• _OBJECTIVE_
How would the post about painting a white and grey distressed finish on furniture carry on after its final paragraph? Continue that post from the point where it stops.

• _READING TEXT_
=====
You can do this beautiful DIY White and Grey Distressed Furniture look, here’s how!
Yay! It’s time to share the steps for that beautiful DIY White and Grey Distressed Furniture look I painted on that DIY Pedestal Kitchen Table build, I shared last week. This distressed paint look gives that pedestal the classy, heirloom furniture feel I was hoping for. But, it’s not very hard to do. With these steps and video, you can recreate this look at home. 🙂
I started with unfinished wood, for this project. If you want to get this look on stained or painted furniture, I have some tips to help you do that, after the painting steps. Keep scrolling to see what I would do with stained furniture or painted furniture, to get this DIY Distressed Furniture Look.
Don’t forget to follow me on Instagram for DIY project sneak peeks and quick how-to videos. Now, let’s get to the steps for this DIY White and Grey Distressed Furniture paint look.
=====
• _SUPPLIED INFORMATION_

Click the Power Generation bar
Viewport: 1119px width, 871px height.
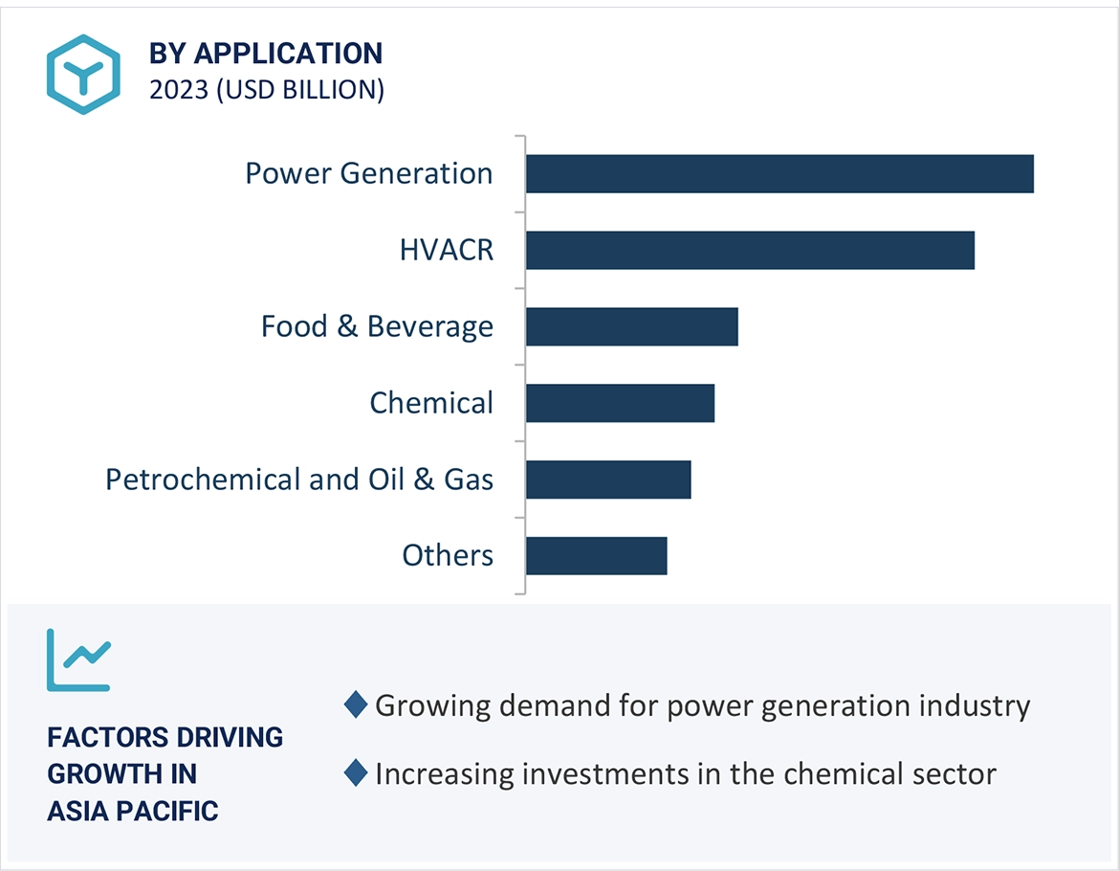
=====
• _RESULT FOR THIS TASK_
Watch the DIY White and Grey Distressed Furniture Video Here
Seeing someone do something always helps me understand the DIY better. Watch this 5-minute video for a better look at each step. 🙂
Here’s What You’ll Need
- Danish Oil in Black Walnut
- Vintage Duck Egg Chalk Paint by Dixie Belle
- Amy Howard Chalk Paint color Linen
- Amy Howard Chalk Paint color Selznick Grey
- Wipe On Poly in Satin Finish
Steps to Do This At Home
If starting with unfinished wood, use wood filler where needed, then sand to 150-grit. I like 150-grit under paint. I go for a higher grit when I’m just staining wood. Wipe away all dust with a tack cloth, or similar.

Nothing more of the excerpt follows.